Pendant 25 ans, le gouvernement canadien a ignoré les souhaits des Canadiens et refusé d’étiqueter les OGM. Nous sommes maintenant le seul pays industrialisé au monde à ne pas les étiqueter. Avec les nouveaux changements réglementaires, le peu de transparence qu’il nous reste disparaîtrait.

Multinationales et groupe de lobby

Cette attaque contre notre système de réglementation émane des multinationales de la biotechnologie et des pesticides, et de leur groupe de lobby CropLife Canada, dont l’objectif est de commercialiser les nouveaux OGM plus rapidement, et plus discrètement.

Les premières ébauches des nouvelles directives réglementaires datant de février 2020 montrent que Santé Canada avait initialement proposé que les aliments issus de l’édition du génome soient soumis à la même évaluation des risques que tous les autres OGM.

Cependant, après des réunions avec CropLife Canada, Santé Canada a révisé ses propositions pour répondre aux souhaits de l’industrie. En fait, pendant l’élaboration de ces nouvelles lignes directrices, Santé Canada a tenu 21 réunions avec l’industrie, mais seulement trois avec la société civile.

En renonçant à sa responsabilité de garantir la sécurité alimentaire, Santé Canada créerait un précédent d’autorégulation par les entreprises.

Ce type de gouvernance mine la confiance du public et détourne les décisions d’intérêt citoyen en faveur des intérêts commerciaux.

Édition du génome et potentiel d’erreurs

L’édition du génome est une nouvelle façon de modifier le matériel génétique des plantes, des animaux et d’autres organismes en insérant, supprimant ou modifiant une séquence d’ADN à un endroit précis du génome. Mais des modifications précises ne donnent pas nécessairement des résultats précis. Un nombre grandissant de recherches scientifiques montrent que les techniques d’édition du génome, tel que CRISPR, peuvent provoquer des erreurs génétiques et des effets involontaires sur les OGM qui en résultent.

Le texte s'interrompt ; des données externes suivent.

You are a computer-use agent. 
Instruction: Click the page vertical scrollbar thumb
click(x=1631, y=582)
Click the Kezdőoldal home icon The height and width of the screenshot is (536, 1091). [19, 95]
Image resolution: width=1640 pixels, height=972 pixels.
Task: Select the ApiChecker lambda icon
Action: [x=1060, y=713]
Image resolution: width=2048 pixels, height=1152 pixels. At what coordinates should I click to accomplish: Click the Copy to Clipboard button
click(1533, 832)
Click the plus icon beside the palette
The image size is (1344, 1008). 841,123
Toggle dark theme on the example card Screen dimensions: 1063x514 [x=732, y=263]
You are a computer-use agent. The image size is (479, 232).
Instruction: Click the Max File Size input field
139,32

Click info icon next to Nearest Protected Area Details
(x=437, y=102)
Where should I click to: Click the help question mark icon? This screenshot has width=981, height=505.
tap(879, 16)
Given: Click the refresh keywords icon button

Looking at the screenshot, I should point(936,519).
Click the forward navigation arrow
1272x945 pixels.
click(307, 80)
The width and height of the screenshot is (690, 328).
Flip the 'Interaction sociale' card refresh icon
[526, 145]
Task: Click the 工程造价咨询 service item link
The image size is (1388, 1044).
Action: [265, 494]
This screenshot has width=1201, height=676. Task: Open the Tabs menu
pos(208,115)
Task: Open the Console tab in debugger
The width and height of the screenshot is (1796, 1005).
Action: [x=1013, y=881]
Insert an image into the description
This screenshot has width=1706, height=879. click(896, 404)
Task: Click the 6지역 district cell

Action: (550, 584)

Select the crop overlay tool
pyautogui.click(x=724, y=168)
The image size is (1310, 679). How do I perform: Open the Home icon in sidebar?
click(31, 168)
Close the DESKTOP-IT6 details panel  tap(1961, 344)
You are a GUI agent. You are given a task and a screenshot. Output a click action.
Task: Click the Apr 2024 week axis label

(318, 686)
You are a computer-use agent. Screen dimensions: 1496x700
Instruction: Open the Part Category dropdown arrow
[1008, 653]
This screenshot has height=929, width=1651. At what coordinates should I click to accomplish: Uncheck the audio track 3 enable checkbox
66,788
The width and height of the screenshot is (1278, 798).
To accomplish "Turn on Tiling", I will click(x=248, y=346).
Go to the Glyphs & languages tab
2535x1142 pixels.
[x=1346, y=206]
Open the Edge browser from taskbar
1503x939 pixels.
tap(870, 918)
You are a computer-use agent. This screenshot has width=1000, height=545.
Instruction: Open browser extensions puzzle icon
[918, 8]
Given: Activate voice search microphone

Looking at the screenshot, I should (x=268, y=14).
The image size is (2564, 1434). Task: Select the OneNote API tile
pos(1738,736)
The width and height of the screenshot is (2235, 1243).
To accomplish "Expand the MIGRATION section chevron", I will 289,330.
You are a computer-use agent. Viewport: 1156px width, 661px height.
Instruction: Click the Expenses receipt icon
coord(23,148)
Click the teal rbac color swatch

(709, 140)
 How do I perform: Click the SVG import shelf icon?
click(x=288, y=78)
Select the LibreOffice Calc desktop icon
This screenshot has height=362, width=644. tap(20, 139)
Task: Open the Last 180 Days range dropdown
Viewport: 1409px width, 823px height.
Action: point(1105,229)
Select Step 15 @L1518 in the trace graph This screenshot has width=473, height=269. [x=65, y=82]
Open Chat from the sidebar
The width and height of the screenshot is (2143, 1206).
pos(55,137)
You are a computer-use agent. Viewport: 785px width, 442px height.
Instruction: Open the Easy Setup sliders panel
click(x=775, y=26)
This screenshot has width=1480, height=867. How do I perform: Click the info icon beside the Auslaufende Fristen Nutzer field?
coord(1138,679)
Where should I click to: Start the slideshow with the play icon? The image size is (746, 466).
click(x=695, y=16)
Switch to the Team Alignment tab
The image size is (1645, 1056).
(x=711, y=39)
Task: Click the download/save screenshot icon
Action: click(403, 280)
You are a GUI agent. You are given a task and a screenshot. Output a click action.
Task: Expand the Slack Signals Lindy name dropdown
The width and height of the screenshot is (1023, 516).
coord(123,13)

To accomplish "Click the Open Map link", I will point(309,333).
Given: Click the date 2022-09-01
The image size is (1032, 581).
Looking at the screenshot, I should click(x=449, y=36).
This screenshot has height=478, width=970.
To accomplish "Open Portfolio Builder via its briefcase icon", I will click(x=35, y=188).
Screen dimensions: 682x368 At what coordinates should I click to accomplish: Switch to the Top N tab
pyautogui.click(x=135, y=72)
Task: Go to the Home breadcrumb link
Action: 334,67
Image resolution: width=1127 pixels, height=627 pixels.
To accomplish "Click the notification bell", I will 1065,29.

Dans un cas récent, les concepteurs de vaches génétiquement modifiées pour être dépourvues de cornes ont déclaré que ces nouvelles vaches ne contenaient pas de gènes étrangers, insistant sur le fait que la Food and Drug Administration (FDA) américaine n’avait donc pas besoin de réglementer ce nouvel OGM.

Cependant, en 2019, des chercheurs de la FDA ont découvert de l’ADN étranger dans les vaches : deux gènes de résistance aux antibiotiques et diverses autres séquences génétiques provenant de bactéries. L’affaire met en évidence le potentiel d’erreurs dans le processus d’édition du génome et le fait que la surveillance gouvernementale peut trouver des problèmes qu’une entreprise ne détecterait pas elle-même.

Les producteurs d’OGM profitent de l’émergence de nouvelles techniques de génie génétique pour pousser les gouvernements à réduire, et même supprimer, la réglementation. Mais l’histoire nous a montré que lorsque le processus de réglementation est laissé aux mains de l’industrie, il s’ensuit des problèmes. Santé Canada doit prioriser l’intérêt public avant celui de l’industrie de la biotechnologie. Il ne doit pas abandonner la réglementation des nouveaux OGM.

1. Modifié, le documentaire sur les OGM, a été diffusé sur Radio-Canada et a reçu 16 prix, dont celui de la Fondation James Beard pour le meilleur documentaire en 2019.